## Stated exercise
Quote the part of the records that opens with the line containing "You are a computer-use agent." and closes with the line containing "Select the E-Podpis", reproducing every line word for word.

[START Dataset rows]

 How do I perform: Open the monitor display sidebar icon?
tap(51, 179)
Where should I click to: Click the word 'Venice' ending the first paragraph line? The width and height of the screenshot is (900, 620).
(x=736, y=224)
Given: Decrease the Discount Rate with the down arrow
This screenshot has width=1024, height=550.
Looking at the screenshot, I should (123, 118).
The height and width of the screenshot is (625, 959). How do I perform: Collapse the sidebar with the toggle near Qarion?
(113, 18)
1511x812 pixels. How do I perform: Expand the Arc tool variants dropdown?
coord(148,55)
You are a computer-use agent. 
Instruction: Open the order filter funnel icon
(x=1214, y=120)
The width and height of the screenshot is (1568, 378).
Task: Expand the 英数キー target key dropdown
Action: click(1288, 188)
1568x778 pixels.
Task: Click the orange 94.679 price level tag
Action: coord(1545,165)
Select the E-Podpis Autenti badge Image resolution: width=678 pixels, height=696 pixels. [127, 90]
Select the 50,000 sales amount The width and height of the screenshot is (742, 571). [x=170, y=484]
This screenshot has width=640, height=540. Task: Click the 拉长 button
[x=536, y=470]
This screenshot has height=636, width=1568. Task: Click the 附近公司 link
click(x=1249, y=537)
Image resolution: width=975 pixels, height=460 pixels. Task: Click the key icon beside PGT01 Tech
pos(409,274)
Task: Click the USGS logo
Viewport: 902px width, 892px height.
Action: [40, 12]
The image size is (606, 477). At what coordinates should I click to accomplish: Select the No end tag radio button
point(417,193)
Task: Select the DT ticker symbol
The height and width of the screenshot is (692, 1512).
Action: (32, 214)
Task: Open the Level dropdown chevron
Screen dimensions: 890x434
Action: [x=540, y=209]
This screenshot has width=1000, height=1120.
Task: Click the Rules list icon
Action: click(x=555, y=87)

[END Dataset rows]

## The response
You are a computer-use agent. 
Instruction: Open the order filter funnel icon
(x=1214, y=120)
The width and height of the screenshot is (1568, 378).
Task: Expand the 英数キー target key dropdown
Action: click(1288, 188)
1568x778 pixels.
Task: Click the orange 94.679 price level tag
Action: coord(1545,165)
Select the E-Podpis Autenti badge Image resolution: width=678 pixels, height=696 pixels. [127, 90]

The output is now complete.